TEXT TO READ:
::::::::::

Durban – It has been exactly a month since devastating floods wreaked havoc across the province, leaving many people homeless; with more than 435 dead, others still haven’t been found.
Messages of support and condolences poured in from across the world praying for KwaZulu-Natal while a power delegation, including President Cyril Ramaphosa, visited the province in the aftermath of the disaster.
Durban was the most affected city with billions in damages to businesses and infrastructure such as roads, bridges, electricity and water caused by the floods.
While the government, NGOs, civil groups, faith-based and other co-operatives and individuals have rallied and pledged their support to assist the victims, hundreds of people are still housed in temporary shelters as they wait for assistance.
The army and search and rescue are still camping in Durban and continue their efforts to find those still missing.
KZN Premier, Sihle Zikalala who has been at the forefront in response to the disaster has said while the floods have had a disproportionate and more severe impact on the poorest of the poor in the province, they have been indiscriminate – bringing misery to all, black and white, rich and poor, urban and rural, young and old.
Zikalala confirmed that more than 435 people lost their lives while 63 people are still missing to date.
Over 6,000 people have been left homeless, while 630 schools have been affected, and more than 100 of them are inaccessible. The province was declared a state of the national disaster to enable national Treasury to release funds to assist in rebuilding.

::::::::::

WHAT TO DO:
1) In the KwaZulu-Natal flood article, how many people does Zikalala say are still missing?
2) Check each statement against the KwaZulu-Natal flood article and answer yes or no, quoting the words that decide it: (a) More than 100 schools cannot be reached. (b) The army has left Durban. (c) Pietermaritzburg was the city hit hardest.
3) Go on with the KwaZulu-Natal flood article, starting right after its final sentence.

DATASET SECTION:
::::::::::

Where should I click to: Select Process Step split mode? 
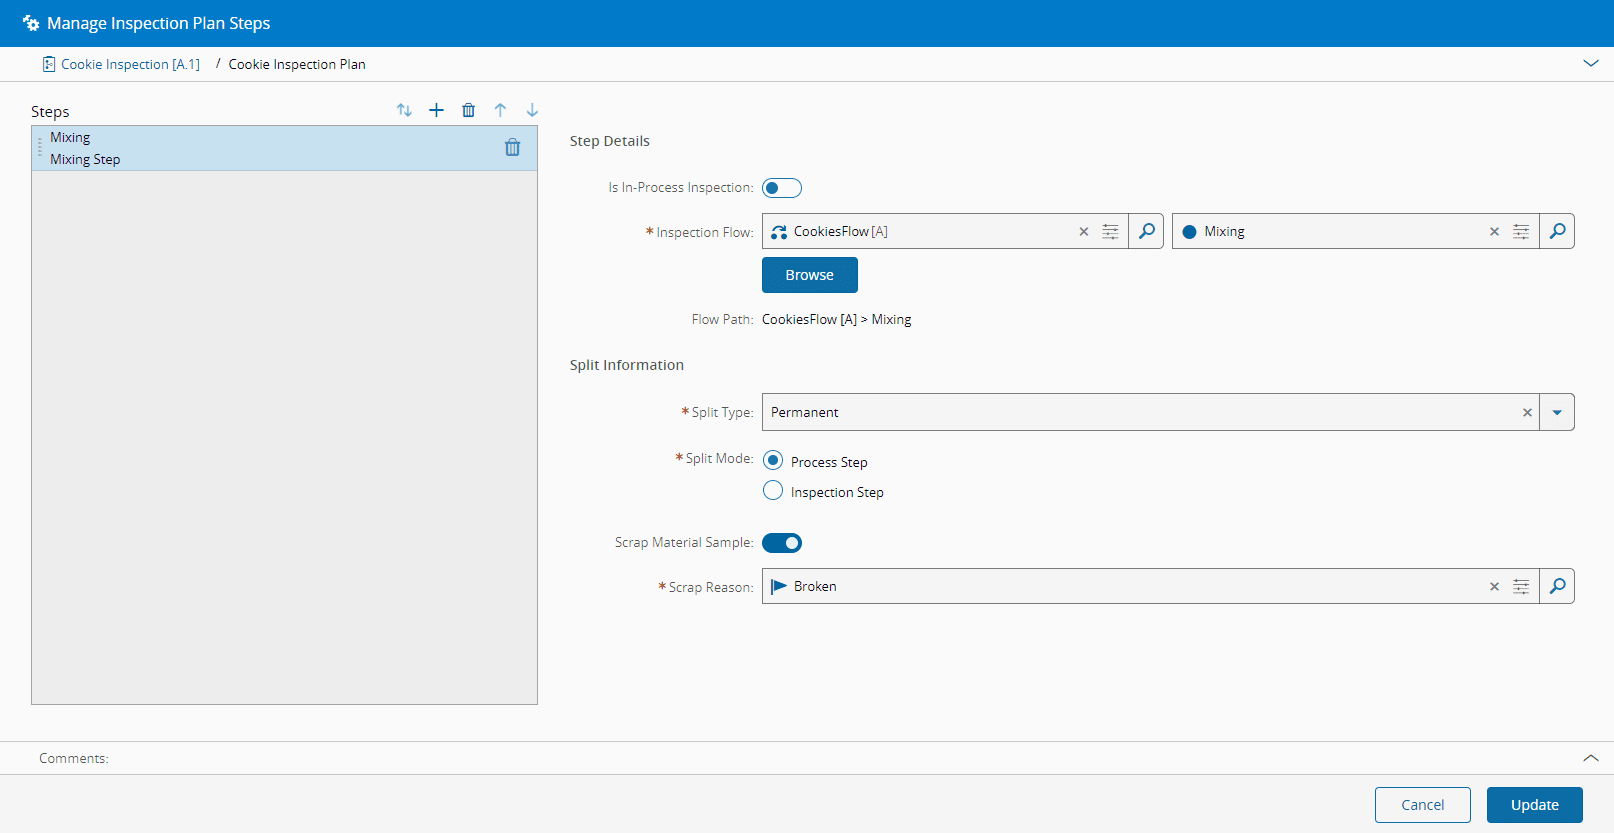coord(773,461)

::::::::::

ANSWERS PROVIDED:
1) 63 people are still missing.

2)
(a) Yes: "630 schools have been affected, and more than 100 of them are inaccessible."
(b) No: "The army and search and rescue are still camping in Durban."
(c) No: "Durban was the most affected city."

3)
Tabling the budget before the legislature on Wednesday, Jomo Sibiya, MEC for Human Settlements and Public Works has said R1 billion from his department's R4,1 billion budget will be reprioritised to alleviate the impact of the recent floods.
Sibiya has said while the budget has been tabled for rebuilding, his department has already started building temporary residential units where land is available.
He has stressed challenges the department faces in areas where some communities oppose the plan next to their homes, but it has called on them to co-operate.
“In eThekwini we have got a problem, whereby there are communities which are refusing that the government uses its own land to build temporary units.
“They have declared their backyard a no-go zone despite the availability of government and municipal land. History will judge us harshly if we prolong the suffering of the communities whose trauma will take a very long time to heal.
“The spirit of Ubuntu must prevail. We are in negotiations with individuals and ratepayers associations who have flatly refused to build temporary residential units for the helpless communities,” Sibiya said.
“We will show the same integrity that was shown during our quick interventions following the heavy storms in December 2021 and January 2022.
Msawakhe Mayisela, spokesperson for eThekwini Municipality has said about 90 percent of damaged electricity and water infrastructure has been repaired while the municipality is in the process to repair roads and bridges.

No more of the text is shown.